**Brano di testo**
==========

Al termine di questo intervento nell’auditorium si è imposto un silenzio profondissimo, un misto di vergogna e di incapacità a reggere una provocazione così radicale e così capace di farci scoprire tutti equipaggio della stessa barca (…). Il libro Tre mesi di vacanza (e il posto fisso) assomiglia molto a un diario di bordo, la testimonianza viva di un’esperienza in atto. Il capitano della nave, il caro Nicola, non ha in mano tutta la trama del viaggio e ogni pagina bianca è un avvenimento.



La prima cosa che colpisce è la descrizione di una lotta in atto, quella tra le immagini e la realtà, lotta da cui nessuno è esonerato: “I professori hanno sognato uno studente / finto / fantoccio / che non esiste perché quello reale gli fa paura. I professori / amano lo studente che sognano, / ma non ne hanno mai visto uno / davanti”. La concretezza delle situazioni, tuttavia, supera sempre le idee: “prof, lei è totalmente dalla parte della ragione se vuole mettermi una nota; fa benissimo, se mi spedisce dalla preside con una richiesta di sospensione… Ma lei non potrà mai fare in modo che io non esista”. Questo primo elemento di consapevolezza apre sorprendentemente a un secondo, come una stella che suggerisce una rotta diversa: non l’applicazione di protocolli e schemi, ma una sollecitazione da cui lasciarsi risvegliare, quasi un’onda da cui farsi sospingere. Come mostrato anche dalla mia alunna in assemblea, c’è una familiarità che ci definisce alla radice. Così racconta il Nostro: “Anche il legame con gli studenti è di questa natura: la conoscenza, lo studio della realtà, ci mettono di fronte a qualcosa di sproporzionato e immenso, che non si finisce mai di esplorare. Questo viaggio nella realtà ci fa accorgere della nostra comune natura di bisogno, di appartenenza a un senso della vita che ci supera continuamente e che, attraverso le materie, cominciamo a percepire e toccare con mano. E questa scoperta continua si intreccia con la scoperta di noi stessi, del nostro io, che avviene attraverso relazioni e dialoghi”.

==========

**Dati forniti**
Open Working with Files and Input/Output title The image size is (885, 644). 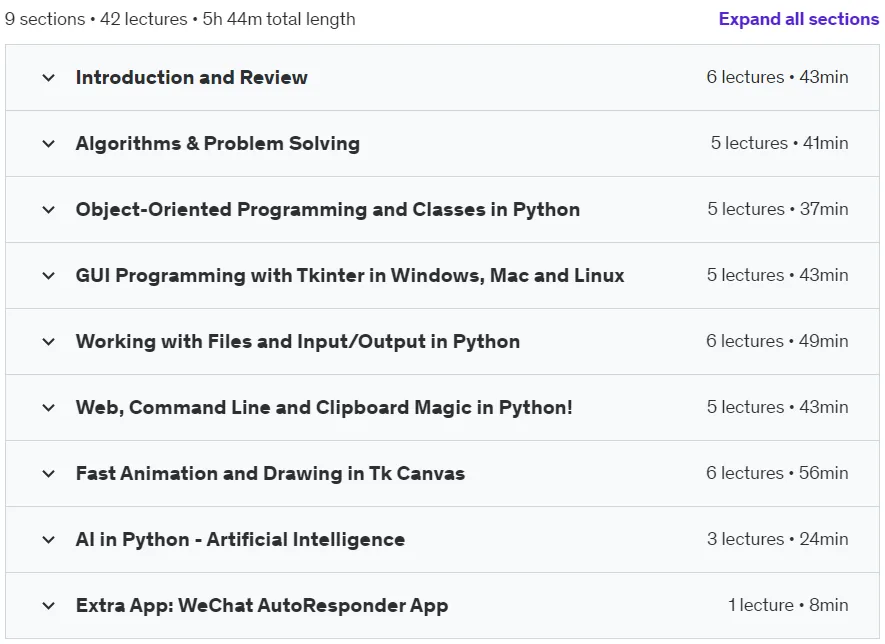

==========

**Cosa si richiede**
Trascrivi fedelmente dal brano di testo il tratto che si apre con le parole in cui compare "Al termine di" e si chiude con "è un avvenimento.".

**Risultato completo**
Al termine di questo intervento nell’auditorium si è imposto un silenzio profondissimo, un misto di vergogna e di incapacità a reggere una provocazione così radicale e così capace di farci scoprire tutti equipaggio della stessa barca (…). Il libro Tre mesi di vacanza (e il posto fisso) assomiglia molto a un diario di bordo, la testimonianza viva di un’esperienza in atto. Il capitano della nave, il caro Nicola, non ha in mano tutta la trama del viaggio e ogni pagina bianca è un avvenimento.